Using the listing below, return each line exactly as it reads.

══ Supplied material

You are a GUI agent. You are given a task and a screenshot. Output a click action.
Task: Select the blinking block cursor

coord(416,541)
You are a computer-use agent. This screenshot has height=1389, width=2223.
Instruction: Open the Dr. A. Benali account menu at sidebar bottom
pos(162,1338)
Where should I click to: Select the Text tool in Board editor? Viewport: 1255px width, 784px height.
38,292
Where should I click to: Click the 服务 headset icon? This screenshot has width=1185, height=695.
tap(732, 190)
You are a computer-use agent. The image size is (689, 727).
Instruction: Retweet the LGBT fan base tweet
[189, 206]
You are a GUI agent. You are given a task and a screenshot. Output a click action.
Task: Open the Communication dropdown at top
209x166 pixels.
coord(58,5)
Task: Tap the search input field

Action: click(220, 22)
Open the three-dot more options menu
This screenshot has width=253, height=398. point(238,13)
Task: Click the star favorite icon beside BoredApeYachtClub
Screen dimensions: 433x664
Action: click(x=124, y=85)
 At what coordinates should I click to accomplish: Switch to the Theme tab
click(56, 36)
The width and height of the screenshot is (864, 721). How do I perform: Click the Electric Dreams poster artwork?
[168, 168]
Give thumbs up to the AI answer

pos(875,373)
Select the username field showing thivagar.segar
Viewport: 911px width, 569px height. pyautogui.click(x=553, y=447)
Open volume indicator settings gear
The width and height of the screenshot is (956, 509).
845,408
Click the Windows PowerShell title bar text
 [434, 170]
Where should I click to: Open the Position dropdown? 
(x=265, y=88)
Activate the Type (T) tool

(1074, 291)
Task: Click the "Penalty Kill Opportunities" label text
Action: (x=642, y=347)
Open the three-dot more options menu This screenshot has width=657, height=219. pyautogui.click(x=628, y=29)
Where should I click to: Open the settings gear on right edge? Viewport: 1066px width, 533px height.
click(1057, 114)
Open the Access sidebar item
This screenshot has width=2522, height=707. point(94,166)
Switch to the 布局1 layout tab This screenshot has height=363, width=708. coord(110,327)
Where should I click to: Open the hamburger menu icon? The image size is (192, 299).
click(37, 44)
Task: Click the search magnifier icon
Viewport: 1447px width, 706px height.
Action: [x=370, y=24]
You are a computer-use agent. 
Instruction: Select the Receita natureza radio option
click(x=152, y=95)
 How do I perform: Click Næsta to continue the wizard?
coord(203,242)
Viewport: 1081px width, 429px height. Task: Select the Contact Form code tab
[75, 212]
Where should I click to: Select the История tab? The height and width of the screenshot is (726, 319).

════

**Solution:**
You are a GUI agent. You are given a task and a screenshot. Output a click action.
Task: Select the blinking block cursor

coord(416,541)
You are a computer-use agent. This screenshot has height=1389, width=2223.
Instruction: Open the Dr. A. Benali account menu at sidebar bottom
pos(162,1338)
Where should I click to: Select the Text tool in Board editor? Viewport: 1255px width, 784px height.
38,292
Where should I click to: Click the 服务 headset icon? This screenshot has width=1185, height=695.
tap(732, 190)
You are a computer-use agent. The image size is (689, 727).
Instruction: Retweet the LGBT fan base tweet
[189, 206]
You are a GUI agent. You are given a task and a screenshot. Output a click action.
Task: Open the Communication dropdown at top
209x166 pixels.
coord(58,5)
Task: Tap the search input field

Action: click(220, 22)
Open the three-dot more options menu
This screenshot has width=253, height=398. point(238,13)
Task: Click the star favorite icon beside BoredApeYachtClub
Screen dimensions: 433x664
Action: click(x=124, y=85)
 At what coordinates should I click to accomplish: Switch to the Theme tab
click(56, 36)
The width and height of the screenshot is (864, 721). How do I perform: Click the Electric Dreams poster artwork?
[168, 168]
Give thumbs up to the AI answer

pos(875,373)
Select the username field showing thivagar.segar
Viewport: 911px width, 569px height. pyautogui.click(x=553, y=447)
Open volume indicator settings gear
The width and height of the screenshot is (956, 509).
845,408
Click the Windows PowerShell title bar text
 [434, 170]
Where should I click to: Open the Position dropdown? 
(x=265, y=88)
Activate the Type (T) tool

(1074, 291)
Task: Click the "Penalty Kill Opportunities" label text
Action: (x=642, y=347)
Open the three-dot more options menu This screenshot has width=657, height=219. pyautogui.click(x=628, y=29)
Where should I click to: Open the settings gear on right edge? Viewport: 1066px width, 533px height.
click(1057, 114)
Open the Access sidebar item
This screenshot has width=2522, height=707. point(94,166)
Switch to the 布局1 layout tab This screenshot has height=363, width=708. coord(110,327)
Where should I click to: Open the hamburger menu icon? The image size is (192, 299).
click(37, 44)
Task: Click the search magnifier icon
Viewport: 1447px width, 706px height.
Action: [x=370, y=24]
You are a computer-use agent. 
Instruction: Select the Receita natureza radio option
click(x=152, y=95)
 How do I perform: Click Næsta to continue the wizard?
coord(203,242)
Viewport: 1081px width, 429px height. Task: Select the Contact Form code tab
[75, 212]
Where should I click to: Select the История tab? The height and width of the screenshot is (726, 319).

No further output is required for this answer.